The E/A ratio derived from the velocities could be assessed without bias since both E- and A-velocity were underestimated similarly. Additionally, the statistical test confirmed that there was no significant difference between 4D flow and CNN derived E/A ratio. However, the Bland-Altman analysis revealed a wide limit of agreement. Despite this, the results of diastolic function classification demonstrated that the variability in E/A ratio had minimal effect on the accuracy of diastolic function classification in our study cohort. Echocardiography allows reliable visualization of blood flow pattern. Vector flow mapping (VFM) in echocardiography uses the mass-conservation principle to estimate the azimuthal component of the flow [21]. VFM has been used in many clinical applications including cardiac function evaluation, valvular diseases diagnosis and congenital heart disease. However, VFM is sensitive to out-of-plane flow and boundary conditions [22]. Additionally, the conventional VFM method is applied only to the left ventricle [23]. Our proposed method can be applied to predict the blood flow in the whole heart from any cine long axis view and does not rely on accurate cardiac boundary segmentation. Since cine MRI acquisitions are routinely acquired in standard CMR exams our method can directly predict the in-plane velocities without requiring additional scan time. The combined visualization of blood flow and myocardial motion provides detailed information about cardiac function and hemodynamics. The clinical value of the developed technique should be evaluated in future clinical studies.

There are several limitations in our study. Velocity underestimation is the main limitation since it is patient dependent and varies across the subjects. The use of appropriate data augmentation techniques to artificially enlarge the available set of training data or introducing a weighted loss function by setting larger weights to higher velocities may result in improved performance of the deep learning model. The ground truth generated by projecting the 4D flow data derived in-plane velocities on the long-axis cine MRI is not a perfect reference, due to heart rate difference and patient movement. The heart rate difference cannot be eliminated completely, even though some cases were excluded to keep the temporal consistency. Registration errors can be corrected for visually by applying in-plane translation of the cine MRI images series. Through-plane misalignment and rotational errors are more difficult to correct for. Additionally, as our method relies on converting predicted pixel displacement to velocity, the limited spatial and temporal resolution of the cine MRI data will have an impact on the velocity magnitude and direction prediction. The 4D flow MRI was acquired during free-breathing while SSFP cine images were acquired during breath-hold, implying a difference in physiological condition of the subject. For regions of low blood flow velocity the noise in the 4D flow data may be non-negligible. Additionally, training and testing the model on a wider range of data from multiple scanner types, centers is also required to gain a further understanding in the potential of the proposed blood flow velocity prediction method. Furthermore it would be valuable to investigate the applicability of our method in patients with valvular regurgitation or stenosis and other patient cohorts with cardiac pathologies associated with abnormal flow patterns, such as patients with dyssynchronous myocardial contraction. Since a full detailed electrocardiographic QRS duration evaluation was not available for the patients in our study, we were unable to perform a patient sub-group analysis.

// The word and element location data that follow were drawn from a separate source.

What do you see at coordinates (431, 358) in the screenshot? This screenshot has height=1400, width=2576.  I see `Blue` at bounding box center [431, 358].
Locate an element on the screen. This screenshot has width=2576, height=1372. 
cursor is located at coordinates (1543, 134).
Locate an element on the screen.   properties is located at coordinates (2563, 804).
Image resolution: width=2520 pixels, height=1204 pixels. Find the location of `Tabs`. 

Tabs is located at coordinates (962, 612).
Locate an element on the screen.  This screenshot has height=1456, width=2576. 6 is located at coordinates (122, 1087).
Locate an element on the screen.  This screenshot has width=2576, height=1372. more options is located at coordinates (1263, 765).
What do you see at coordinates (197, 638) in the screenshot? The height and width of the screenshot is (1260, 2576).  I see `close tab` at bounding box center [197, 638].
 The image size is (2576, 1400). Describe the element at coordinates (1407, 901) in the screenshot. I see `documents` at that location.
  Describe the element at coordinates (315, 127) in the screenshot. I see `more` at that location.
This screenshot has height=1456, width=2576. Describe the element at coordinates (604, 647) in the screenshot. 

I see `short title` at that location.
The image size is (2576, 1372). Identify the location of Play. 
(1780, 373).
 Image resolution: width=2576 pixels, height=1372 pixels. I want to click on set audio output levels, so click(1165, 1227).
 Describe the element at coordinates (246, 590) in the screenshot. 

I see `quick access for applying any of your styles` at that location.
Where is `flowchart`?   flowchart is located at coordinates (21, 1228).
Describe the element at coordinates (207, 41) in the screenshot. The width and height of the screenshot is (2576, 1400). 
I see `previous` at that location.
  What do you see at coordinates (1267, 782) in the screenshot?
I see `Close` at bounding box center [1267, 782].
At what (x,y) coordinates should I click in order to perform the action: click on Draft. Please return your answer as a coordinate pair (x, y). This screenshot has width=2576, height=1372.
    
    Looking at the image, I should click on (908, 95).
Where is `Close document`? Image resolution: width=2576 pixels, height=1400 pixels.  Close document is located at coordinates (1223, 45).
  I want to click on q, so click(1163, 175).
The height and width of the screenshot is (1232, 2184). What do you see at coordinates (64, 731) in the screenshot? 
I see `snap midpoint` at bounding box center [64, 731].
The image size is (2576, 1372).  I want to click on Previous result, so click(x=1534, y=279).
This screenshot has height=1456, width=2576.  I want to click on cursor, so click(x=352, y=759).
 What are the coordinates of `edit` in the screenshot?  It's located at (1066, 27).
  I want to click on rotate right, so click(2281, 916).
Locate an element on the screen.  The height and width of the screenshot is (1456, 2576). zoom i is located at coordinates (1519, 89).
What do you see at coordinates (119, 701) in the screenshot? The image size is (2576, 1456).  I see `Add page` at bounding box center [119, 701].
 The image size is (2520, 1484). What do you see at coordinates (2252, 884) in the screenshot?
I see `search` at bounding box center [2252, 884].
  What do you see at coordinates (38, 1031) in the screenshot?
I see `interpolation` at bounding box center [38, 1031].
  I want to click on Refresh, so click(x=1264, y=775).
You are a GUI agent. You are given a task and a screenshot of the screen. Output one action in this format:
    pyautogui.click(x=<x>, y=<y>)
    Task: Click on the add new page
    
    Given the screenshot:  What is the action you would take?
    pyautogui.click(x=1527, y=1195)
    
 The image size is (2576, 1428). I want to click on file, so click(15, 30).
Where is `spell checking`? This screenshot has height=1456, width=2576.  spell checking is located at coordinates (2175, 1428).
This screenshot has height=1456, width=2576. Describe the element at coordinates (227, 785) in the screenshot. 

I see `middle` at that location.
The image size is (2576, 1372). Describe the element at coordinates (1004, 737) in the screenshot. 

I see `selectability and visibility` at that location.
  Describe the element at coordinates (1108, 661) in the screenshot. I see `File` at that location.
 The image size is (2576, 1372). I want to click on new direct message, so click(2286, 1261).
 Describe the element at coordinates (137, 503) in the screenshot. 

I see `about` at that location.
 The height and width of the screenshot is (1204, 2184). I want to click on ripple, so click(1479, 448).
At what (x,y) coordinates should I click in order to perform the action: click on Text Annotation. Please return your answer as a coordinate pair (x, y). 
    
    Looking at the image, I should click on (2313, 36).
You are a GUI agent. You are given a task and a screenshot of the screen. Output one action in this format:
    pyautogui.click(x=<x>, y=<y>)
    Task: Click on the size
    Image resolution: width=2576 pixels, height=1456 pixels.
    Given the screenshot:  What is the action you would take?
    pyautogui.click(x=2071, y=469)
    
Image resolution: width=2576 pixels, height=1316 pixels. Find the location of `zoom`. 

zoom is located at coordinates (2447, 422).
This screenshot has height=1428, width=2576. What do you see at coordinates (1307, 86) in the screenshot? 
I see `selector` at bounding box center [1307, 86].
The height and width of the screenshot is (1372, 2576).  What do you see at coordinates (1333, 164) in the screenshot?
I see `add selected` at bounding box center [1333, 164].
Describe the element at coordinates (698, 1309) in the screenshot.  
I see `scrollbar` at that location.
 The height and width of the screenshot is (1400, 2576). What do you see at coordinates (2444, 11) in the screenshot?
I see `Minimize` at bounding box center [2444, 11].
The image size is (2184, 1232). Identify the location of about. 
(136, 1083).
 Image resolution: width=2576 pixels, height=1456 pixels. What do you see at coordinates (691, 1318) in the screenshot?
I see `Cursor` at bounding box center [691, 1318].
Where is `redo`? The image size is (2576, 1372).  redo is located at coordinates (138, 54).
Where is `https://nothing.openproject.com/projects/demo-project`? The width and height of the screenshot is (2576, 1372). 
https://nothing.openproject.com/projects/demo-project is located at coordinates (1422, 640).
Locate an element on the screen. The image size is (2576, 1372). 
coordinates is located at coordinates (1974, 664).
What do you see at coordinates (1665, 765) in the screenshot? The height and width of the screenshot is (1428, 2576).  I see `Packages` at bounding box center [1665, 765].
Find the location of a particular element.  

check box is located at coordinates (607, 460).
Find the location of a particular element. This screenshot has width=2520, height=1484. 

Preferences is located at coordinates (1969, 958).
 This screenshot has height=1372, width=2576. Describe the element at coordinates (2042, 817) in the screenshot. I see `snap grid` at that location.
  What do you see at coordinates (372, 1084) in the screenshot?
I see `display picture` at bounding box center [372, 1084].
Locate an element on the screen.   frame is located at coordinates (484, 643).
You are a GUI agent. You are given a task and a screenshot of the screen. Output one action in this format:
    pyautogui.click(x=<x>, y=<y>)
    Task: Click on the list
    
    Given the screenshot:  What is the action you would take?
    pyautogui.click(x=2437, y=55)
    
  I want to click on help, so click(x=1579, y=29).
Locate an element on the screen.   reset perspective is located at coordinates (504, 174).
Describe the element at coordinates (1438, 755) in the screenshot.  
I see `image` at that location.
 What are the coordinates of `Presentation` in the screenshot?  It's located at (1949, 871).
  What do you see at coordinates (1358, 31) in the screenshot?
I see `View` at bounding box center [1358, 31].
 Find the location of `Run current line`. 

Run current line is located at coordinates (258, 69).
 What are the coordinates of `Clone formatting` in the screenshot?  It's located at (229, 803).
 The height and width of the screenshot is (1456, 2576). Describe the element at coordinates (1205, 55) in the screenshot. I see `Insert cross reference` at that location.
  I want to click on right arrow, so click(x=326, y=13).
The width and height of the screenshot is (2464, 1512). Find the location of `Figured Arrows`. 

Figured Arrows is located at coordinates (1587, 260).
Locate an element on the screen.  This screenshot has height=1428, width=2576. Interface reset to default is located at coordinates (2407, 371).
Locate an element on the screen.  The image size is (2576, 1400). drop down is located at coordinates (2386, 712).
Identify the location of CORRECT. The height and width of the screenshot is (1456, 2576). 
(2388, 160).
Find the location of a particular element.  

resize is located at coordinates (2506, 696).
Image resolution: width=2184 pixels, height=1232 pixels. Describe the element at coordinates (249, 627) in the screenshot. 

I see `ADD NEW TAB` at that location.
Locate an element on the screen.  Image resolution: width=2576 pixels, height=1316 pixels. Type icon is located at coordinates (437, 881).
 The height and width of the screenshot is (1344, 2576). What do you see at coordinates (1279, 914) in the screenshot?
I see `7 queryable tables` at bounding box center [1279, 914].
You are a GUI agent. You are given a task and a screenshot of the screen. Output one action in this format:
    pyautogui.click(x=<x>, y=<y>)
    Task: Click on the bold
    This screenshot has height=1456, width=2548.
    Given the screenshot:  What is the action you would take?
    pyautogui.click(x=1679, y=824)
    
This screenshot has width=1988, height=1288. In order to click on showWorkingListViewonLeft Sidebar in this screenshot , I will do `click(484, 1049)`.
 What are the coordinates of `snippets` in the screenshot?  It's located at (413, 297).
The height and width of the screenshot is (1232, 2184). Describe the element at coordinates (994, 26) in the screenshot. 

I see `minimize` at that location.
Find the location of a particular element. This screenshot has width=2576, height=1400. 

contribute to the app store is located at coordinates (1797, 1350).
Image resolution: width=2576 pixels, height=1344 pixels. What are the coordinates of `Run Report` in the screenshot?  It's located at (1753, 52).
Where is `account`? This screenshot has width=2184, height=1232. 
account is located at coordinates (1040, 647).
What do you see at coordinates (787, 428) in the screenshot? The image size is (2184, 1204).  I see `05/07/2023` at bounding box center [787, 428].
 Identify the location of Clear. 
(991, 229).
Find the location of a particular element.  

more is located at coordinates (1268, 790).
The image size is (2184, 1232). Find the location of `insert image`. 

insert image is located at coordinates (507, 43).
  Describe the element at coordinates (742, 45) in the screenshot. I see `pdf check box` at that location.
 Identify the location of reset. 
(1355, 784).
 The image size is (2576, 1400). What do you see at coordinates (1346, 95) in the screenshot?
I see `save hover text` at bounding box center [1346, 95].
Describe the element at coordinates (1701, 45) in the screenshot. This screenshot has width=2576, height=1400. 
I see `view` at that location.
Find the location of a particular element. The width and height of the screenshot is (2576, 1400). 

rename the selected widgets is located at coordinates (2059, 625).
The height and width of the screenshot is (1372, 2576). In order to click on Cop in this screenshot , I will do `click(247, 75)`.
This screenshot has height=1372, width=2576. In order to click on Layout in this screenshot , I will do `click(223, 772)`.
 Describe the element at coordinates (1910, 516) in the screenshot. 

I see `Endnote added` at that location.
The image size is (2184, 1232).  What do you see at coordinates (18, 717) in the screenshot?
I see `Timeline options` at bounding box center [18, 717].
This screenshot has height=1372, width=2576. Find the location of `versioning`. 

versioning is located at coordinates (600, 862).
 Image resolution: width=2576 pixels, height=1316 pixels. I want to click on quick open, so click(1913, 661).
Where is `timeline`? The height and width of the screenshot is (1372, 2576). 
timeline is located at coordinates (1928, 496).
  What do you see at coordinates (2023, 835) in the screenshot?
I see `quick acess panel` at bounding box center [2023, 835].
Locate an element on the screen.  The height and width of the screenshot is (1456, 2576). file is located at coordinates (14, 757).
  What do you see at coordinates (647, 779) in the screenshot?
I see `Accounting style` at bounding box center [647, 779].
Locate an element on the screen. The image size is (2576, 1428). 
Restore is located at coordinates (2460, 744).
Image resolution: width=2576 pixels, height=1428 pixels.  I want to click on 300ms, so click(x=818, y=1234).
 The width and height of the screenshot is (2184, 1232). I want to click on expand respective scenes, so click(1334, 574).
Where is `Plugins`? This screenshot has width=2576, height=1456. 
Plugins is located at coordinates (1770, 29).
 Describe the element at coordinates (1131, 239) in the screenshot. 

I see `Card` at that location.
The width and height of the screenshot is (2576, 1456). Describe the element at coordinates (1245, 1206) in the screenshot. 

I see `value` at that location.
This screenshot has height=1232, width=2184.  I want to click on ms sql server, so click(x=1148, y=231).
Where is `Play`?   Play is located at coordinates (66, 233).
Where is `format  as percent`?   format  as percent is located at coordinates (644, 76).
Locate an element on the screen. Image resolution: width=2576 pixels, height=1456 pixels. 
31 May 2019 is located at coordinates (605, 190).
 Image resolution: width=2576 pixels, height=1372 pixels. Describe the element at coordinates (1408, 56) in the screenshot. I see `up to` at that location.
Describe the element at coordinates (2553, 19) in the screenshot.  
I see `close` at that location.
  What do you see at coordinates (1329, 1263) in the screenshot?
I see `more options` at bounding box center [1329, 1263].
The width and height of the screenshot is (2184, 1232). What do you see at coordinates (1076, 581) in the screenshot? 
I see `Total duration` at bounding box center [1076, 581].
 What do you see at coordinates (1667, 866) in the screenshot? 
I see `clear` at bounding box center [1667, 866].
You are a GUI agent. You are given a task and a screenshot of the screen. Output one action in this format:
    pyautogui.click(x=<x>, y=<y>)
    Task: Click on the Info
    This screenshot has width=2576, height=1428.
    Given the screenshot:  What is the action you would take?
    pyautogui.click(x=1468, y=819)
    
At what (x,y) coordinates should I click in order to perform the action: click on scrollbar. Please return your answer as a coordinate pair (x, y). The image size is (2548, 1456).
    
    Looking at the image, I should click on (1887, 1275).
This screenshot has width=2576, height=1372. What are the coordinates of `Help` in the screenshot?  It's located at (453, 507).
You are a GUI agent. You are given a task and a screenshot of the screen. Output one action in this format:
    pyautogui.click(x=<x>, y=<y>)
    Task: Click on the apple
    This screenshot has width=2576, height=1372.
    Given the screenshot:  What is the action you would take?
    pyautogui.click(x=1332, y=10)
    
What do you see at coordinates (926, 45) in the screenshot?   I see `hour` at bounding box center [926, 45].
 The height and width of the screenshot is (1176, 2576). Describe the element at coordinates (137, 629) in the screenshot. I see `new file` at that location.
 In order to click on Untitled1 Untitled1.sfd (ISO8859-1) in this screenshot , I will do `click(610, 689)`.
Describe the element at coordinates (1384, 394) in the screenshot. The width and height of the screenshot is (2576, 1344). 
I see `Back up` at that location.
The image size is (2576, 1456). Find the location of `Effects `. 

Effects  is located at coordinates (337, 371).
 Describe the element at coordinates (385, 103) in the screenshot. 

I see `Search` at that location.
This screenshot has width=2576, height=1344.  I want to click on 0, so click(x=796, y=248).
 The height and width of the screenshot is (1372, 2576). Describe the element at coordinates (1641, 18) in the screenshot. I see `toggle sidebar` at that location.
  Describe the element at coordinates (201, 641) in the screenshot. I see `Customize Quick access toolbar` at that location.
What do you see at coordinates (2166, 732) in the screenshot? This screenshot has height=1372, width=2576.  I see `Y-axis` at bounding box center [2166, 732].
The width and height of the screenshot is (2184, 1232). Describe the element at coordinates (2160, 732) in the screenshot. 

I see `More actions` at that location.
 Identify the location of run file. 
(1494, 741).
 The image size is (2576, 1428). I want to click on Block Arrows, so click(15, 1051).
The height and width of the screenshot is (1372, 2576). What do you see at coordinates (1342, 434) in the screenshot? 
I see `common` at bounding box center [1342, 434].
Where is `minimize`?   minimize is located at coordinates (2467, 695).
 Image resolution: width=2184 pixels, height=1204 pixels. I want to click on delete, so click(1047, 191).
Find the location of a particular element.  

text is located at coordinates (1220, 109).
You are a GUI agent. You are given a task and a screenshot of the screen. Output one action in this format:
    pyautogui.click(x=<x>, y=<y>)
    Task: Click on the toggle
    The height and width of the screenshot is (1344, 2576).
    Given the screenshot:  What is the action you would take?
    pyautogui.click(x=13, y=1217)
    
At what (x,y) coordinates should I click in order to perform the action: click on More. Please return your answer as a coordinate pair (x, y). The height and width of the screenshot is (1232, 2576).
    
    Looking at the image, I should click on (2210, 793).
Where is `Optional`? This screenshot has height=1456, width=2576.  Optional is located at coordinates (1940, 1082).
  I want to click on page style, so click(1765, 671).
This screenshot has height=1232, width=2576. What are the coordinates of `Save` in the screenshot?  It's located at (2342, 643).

In conclusion, we proposed a deep learning-based method for automated intra-cardiac blood flow velocity prediction from standard long-axis cine MRI. It was demonstrated that, although the predicted velocity magnitude is underestimated, the global velocity patterns show good correlation with the blood flow patterns derived from 4D flow MRI. The method enables estimation of E/A ratio without significant bias, but with wide limits of agreement. After further improvement of the velocity prediction model the method could potentially be valuable for clinical application.